##### RECORDS FOR THE EXERCISE #####
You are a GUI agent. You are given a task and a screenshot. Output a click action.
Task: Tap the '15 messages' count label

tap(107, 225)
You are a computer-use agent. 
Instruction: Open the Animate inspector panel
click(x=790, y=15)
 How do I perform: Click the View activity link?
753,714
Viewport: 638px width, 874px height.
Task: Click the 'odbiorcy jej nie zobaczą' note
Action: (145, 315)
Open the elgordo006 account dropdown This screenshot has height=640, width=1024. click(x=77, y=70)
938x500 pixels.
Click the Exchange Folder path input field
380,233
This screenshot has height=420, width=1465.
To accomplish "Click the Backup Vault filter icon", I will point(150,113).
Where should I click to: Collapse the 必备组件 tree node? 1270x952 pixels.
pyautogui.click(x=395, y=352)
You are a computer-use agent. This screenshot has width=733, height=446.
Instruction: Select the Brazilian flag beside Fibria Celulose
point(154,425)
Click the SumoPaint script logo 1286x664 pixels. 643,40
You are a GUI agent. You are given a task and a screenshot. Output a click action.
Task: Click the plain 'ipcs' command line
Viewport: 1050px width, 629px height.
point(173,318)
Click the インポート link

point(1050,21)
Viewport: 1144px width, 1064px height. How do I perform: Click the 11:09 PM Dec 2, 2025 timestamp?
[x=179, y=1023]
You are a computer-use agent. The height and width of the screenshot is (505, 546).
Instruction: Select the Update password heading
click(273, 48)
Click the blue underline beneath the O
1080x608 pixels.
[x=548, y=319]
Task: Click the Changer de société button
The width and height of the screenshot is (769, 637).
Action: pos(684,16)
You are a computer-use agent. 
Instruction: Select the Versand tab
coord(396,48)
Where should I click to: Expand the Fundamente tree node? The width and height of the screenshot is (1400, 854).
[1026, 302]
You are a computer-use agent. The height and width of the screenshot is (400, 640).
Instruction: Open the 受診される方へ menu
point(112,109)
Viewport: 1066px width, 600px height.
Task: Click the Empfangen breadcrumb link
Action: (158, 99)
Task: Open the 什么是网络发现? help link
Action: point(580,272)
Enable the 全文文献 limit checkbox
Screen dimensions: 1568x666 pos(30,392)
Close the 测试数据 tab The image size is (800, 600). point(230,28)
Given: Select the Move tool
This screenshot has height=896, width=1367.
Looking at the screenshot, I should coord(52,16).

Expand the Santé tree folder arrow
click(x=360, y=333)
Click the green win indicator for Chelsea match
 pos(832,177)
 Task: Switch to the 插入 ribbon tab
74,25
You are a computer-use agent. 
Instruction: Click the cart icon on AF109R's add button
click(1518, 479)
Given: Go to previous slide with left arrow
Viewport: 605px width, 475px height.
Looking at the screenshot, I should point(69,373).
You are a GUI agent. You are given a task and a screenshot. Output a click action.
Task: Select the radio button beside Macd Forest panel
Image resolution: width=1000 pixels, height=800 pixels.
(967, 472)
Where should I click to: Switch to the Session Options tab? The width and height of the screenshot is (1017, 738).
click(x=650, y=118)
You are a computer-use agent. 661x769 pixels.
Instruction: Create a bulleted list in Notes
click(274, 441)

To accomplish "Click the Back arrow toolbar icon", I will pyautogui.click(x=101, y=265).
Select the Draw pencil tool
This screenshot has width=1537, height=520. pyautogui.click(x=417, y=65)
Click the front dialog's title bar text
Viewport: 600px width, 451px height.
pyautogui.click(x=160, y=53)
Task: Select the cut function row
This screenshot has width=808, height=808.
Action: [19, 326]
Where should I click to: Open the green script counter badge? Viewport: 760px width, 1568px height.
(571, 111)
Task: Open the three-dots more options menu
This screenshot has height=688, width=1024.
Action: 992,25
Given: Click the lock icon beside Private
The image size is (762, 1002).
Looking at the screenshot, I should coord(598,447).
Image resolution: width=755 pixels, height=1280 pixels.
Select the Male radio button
#####
## GOAL OF THE EXERCISE
Only the data above, repeated exactly, should make up the reply.

## RESPONSE FOR THIS EXERCISE
You are a GUI agent. You are given a task and a screenshot. Output a click action.
Task: Tap the '15 messages' count label

tap(107, 225)
You are a computer-use agent. 
Instruction: Open the Animate inspector panel
click(x=790, y=15)
 How do I perform: Click the View activity link?
753,714
Viewport: 638px width, 874px height.
Task: Click the 'odbiorcy jej nie zobaczą' note
Action: (145, 315)
Open the elgordo006 account dropdown This screenshot has height=640, width=1024. click(x=77, y=70)
938x500 pixels.
Click the Exchange Folder path input field
380,233
This screenshot has height=420, width=1465.
To accomplish "Click the Backup Vault filter icon", I will point(150,113).
Where should I click to: Collapse the 必备组件 tree node? 1270x952 pixels.
pyautogui.click(x=395, y=352)
You are a computer-use agent. This screenshot has width=733, height=446.
Instruction: Select the Brazilian flag beside Fibria Celulose
point(154,425)
Click the SumoPaint script logo 1286x664 pixels. 643,40
You are a GUI agent. You are given a task and a screenshot. Output a click action.
Task: Click the plain 'ipcs' command line
Viewport: 1050px width, 629px height.
point(173,318)
Click the インポート link

point(1050,21)
Viewport: 1144px width, 1064px height. How do I perform: Click the 11:09 PM Dec 2, 2025 timestamp?
[x=179, y=1023]
You are a computer-use agent. The height and width of the screenshot is (505, 546).
Instruction: Select the Update password heading
click(273, 48)
Click the blue underline beneath the O
1080x608 pixels.
[x=548, y=319]
Task: Click the Changer de société button
The width and height of the screenshot is (769, 637).
Action: pos(684,16)
You are a computer-use agent. 
Instruction: Select the Versand tab
coord(396,48)
Where should I click to: Expand the Fundamente tree node? The width and height of the screenshot is (1400, 854).
[1026, 302]
You are a computer-use agent. The height and width of the screenshot is (400, 640).
Instruction: Open the 受診される方へ menu
point(112,109)
Viewport: 1066px width, 600px height.
Task: Click the Empfangen breadcrumb link
Action: (158, 99)
Task: Open the 什么是网络发现? help link
Action: point(580,272)
Enable the 全文文献 limit checkbox
Screen dimensions: 1568x666 pos(30,392)
Close the 测试数据 tab The image size is (800, 600). point(230,28)
Given: Select the Move tool
This screenshot has height=896, width=1367.
Looking at the screenshot, I should coord(52,16).

Expand the Santé tree folder arrow
click(x=360, y=333)
Click the green win indicator for Chelsea match
 pos(832,177)
 Task: Switch to the 插入 ribbon tab
74,25
You are a computer-use agent. 
Instruction: Click the cart icon on AF109R's add button
click(1518, 479)
Given: Go to previous slide with left arrow
Viewport: 605px width, 475px height.
Looking at the screenshot, I should point(69,373).
You are a GUI agent. You are given a task and a screenshot. Output a click action.
Task: Select the radio button beside Macd Forest panel
Image resolution: width=1000 pixels, height=800 pixels.
(967, 472)
Where should I click to: Switch to the Session Options tab? The width and height of the screenshot is (1017, 738).
click(x=650, y=118)
You are a computer-use agent. 661x769 pixels.
Instruction: Create a bulleted list in Notes
click(274, 441)

To accomplish "Click the Back arrow toolbar icon", I will pyautogui.click(x=101, y=265).
Select the Draw pencil tool
This screenshot has width=1537, height=520. pyautogui.click(x=417, y=65)
Click the front dialog's title bar text
Viewport: 600px width, 451px height.
pyautogui.click(x=160, y=53)
Task: Select the cut function row
This screenshot has width=808, height=808.
Action: [19, 326]
Where should I click to: Open the green script counter badge? Viewport: 760px width, 1568px height.
(571, 111)
Task: Open the three-dots more options menu
This screenshot has height=688, width=1024.
Action: 992,25
Given: Click the lock icon beside Private
The image size is (762, 1002).
Looking at the screenshot, I should coord(598,447).
Image resolution: width=755 pixels, height=1280 pixels.
Select the Male radio button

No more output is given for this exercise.